Heather Morgan, Beauty Bubble patron since 2017. (Peter Gilstrap)

Heather Morgan is sitting in a salon chair wearing a big smile and a platinum blonde pixie cut crafted by Hafler. She’s been a regular at the Beauty Bubble since she relocated from Los Angeles in 2017.

“There's a lot of people in the desert who go out and rock their LA style,” she says. “So I didn't have to change my hair or my style. I thought I would have to, like, stop going platinum or become some old desert rag. But Jeff is out here paving the way for style.”

Hafler grew up in Pickerington, Ohio, just outside of Columbus, where he went to beauty school. Back then, he fell in love with a 1940s hairdryer — it’s still on display. That hairdryer sparked an interest in the vintage tools of his newfound trade.

“For that first year I was just collecting and decorating my bathroom with it,” he says. “And I thought, this is fascinating history. And this is beautiful, interesting stuff. So I was 20 years old and I said, 'I'm going to make a roadside attraction, beauty parlor museum.' And so here I am, 29 years later, I'm 49 now. And I'm living that dream.”

Two mannequin heads sit with a red raggedy-anne wig and a pink curly-haired wig.
Colorful wigs are everywhere. (Peter Gilstrap)

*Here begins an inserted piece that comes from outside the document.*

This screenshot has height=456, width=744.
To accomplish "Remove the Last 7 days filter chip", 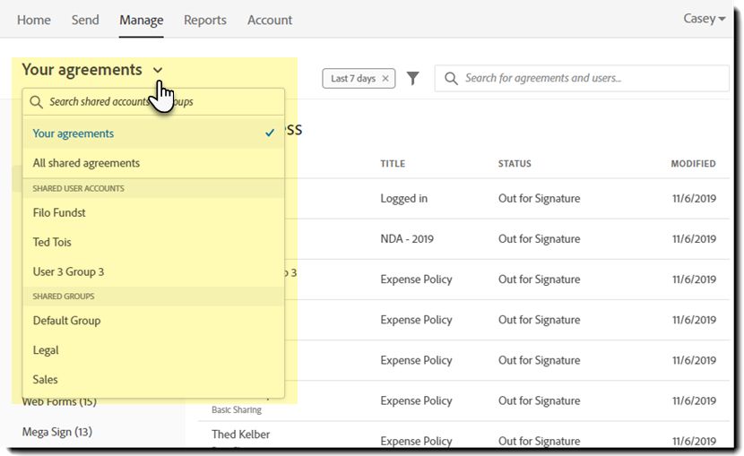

In 2004, Hafler and his husband, jewelry designer Mikal Winn, bought a home in Wonder Valley, a dot on the desert map 30 miles east of Joshua Tree.

It’s an unincorporated land of rough dirt roads and endless horizons. And it’s such a rural part of San Bernardino County that home salons were, and are still, legal.

Says Hafler, “I had the 'high society of the high desert,' is what I call them. Business owners, retired artists, Hollywood actresses. And we live next to a pretty large Marine base here and I would get the general's wives and officer's wives. I mean, you name it!”

Those early clients have stayed loyal. But here in Joshua Tree — where Hafler moved his salon in 2015 — a steady stream of tourists and locals wander in to gawk at the display.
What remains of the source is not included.